Twenty-five infants (62%) were born in our perinatal center. For the other 15 infants no precise information about the mothers glucose control during pregnancy was available. Thus, we decided to divide the 40 infants into 4 groups according to the type of diabetes mellitus of the mothers according to the classification of White (20), which emphasizes that the age of onset of diabetes, its duration, and the severity and degree of maternal disease all influence fetal survival.
Bone chemistry indexes
Serum calcium, phosphorus, and alkaline phosphatase were measured at birth and at 3 days of life with a Hitachi 747 analyzer (Hitachi, Tokyo, Japan). Serum 25-hydroxyvitamin D was measured at 3 days of life with a modified competitive protein binding assay (Buehlmann Laboratories, Schoenenbuch, Switzerland).
DXA protocol
All children were measured by DXA during their first 48 h under medical surveillance (Hologic QDR 1000W, Pediatric Software 5.47, Hologic, Waltham, MA). This apparatus uses a single beam configuration, and its principles have been previously described (10, 14, 15, 18). With this equipment mean coefficients of variation were below 5%, and mean accuracy was between -3 to +4% for fat mass, lean mass, and whole body bone mineral content (WbBMC) measurements (10, 15, 18).
Spontaneous sleep was obtained in all cases in the supine position without sedation. Room temperature was between 2425 C, and a radiant source of heat was placed above the infant. The average duration of each measurement was 10 min. Results were compared with body composition reference curves previously obtained (10, 15).

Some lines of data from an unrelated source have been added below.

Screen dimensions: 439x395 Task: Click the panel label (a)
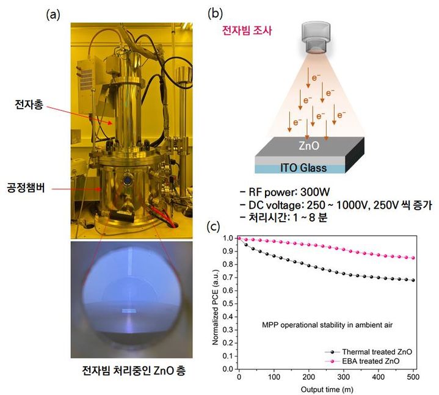[x=53, y=15]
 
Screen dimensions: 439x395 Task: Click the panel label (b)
[x=216, y=13]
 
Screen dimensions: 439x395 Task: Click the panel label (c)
[x=213, y=226]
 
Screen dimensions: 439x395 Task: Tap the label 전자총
[x=29, y=104]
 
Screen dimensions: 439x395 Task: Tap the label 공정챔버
[x=26, y=187]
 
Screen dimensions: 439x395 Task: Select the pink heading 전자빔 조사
[x=247, y=31]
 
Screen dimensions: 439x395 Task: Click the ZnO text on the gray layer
[x=309, y=145]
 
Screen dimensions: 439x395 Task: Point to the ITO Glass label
[x=303, y=168]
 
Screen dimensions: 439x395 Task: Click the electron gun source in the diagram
[x=316, y=38]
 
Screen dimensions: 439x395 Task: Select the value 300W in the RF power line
[x=315, y=192]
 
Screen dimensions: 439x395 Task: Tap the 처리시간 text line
[x=284, y=217]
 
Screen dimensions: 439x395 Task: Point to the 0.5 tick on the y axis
[x=228, y=304]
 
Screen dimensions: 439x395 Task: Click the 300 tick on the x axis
[x=343, y=377]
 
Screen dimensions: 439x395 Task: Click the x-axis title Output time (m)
[x=327, y=390]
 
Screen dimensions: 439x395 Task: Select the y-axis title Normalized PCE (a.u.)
[x=215, y=307]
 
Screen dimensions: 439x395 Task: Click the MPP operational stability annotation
[x=327, y=325]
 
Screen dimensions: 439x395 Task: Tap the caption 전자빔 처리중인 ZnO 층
[x=134, y=371]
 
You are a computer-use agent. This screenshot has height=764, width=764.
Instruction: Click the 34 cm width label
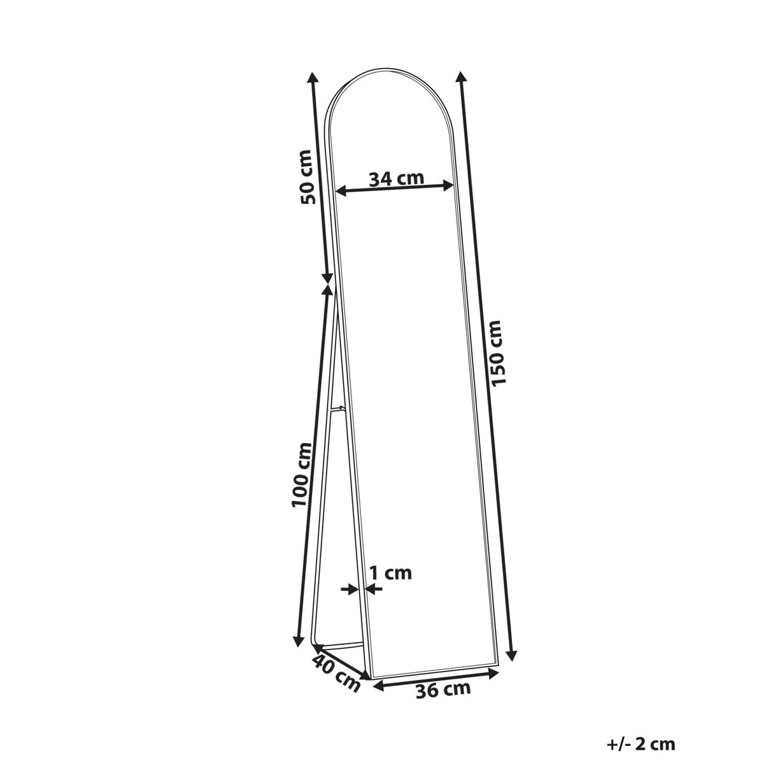396,179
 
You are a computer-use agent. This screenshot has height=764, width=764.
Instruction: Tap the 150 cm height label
498,353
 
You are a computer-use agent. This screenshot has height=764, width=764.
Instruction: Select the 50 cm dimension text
307,177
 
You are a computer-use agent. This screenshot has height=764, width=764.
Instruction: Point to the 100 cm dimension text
301,474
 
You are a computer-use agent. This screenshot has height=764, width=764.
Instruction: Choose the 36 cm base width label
443,690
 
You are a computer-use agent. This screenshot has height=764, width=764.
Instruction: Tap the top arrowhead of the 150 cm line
460,76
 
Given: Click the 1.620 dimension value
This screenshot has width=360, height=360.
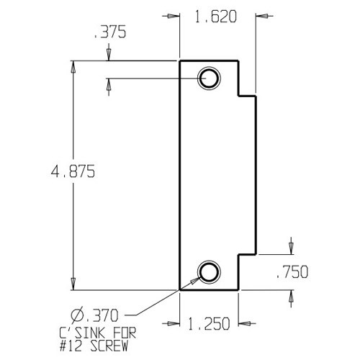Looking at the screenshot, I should click(x=217, y=15).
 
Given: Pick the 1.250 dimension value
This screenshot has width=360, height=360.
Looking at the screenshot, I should click(x=210, y=325).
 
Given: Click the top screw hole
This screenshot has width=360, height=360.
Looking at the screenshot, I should click(x=210, y=78).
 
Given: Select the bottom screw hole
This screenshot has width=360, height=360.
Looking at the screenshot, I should click(x=210, y=271).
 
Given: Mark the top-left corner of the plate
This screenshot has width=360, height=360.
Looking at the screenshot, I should click(x=179, y=60).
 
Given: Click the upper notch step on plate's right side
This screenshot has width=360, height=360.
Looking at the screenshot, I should click(x=248, y=94).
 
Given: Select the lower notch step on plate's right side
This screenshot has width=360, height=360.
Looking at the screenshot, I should click(x=248, y=254).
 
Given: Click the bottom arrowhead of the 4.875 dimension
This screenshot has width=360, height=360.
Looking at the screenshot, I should click(x=73, y=284).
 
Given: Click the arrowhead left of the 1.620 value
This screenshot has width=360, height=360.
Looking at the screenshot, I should click(x=174, y=15).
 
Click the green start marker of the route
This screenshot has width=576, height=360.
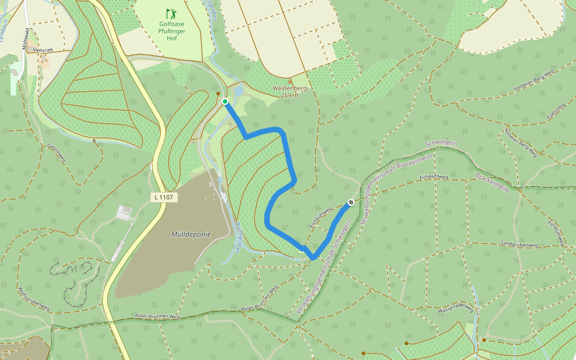(225, 101)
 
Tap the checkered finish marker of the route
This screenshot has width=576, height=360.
(350, 203)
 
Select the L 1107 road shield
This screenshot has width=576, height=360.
(165, 197)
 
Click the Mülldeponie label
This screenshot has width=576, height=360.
(191, 234)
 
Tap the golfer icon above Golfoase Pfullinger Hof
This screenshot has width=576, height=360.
(172, 13)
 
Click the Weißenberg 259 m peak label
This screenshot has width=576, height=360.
(290, 92)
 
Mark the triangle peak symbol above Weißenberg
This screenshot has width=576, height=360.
(290, 80)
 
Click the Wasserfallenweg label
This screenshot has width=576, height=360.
(456, 310)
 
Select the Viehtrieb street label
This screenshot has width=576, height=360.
(44, 50)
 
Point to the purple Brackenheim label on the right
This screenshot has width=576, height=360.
(492, 182)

The use of DXA for such infants was approved by the ethics committee of Lyon (CPPRB Lyon A). All parents were informed of the nature of the study and gave informed consent.
Statistical methods
Based on previous studies of WbBMC in term infants (15) and imposing a 0.05 level of significance and a 0.90 power of the test, a minimum sample size of 35 infants should allow identification of minimal detectable differences of 15 g.
Statistical analysis was performed using StatView 4.02 (Abacus Concepts, Berkeley, CA) on a Macintosh LC 475 computer (Apple Computer, Les Ulis, France). Normally distributed data were analyzed using the bilateral t test for comparison of two groups. Nonnormally distributed data were analyzed statistically using the Mann-Whitney nonparametric test for comparison of two groups. The ANOVA for one factor was used to study multiple variables. Correlations were performed between continuous variables, with computation of the coefficient of determination.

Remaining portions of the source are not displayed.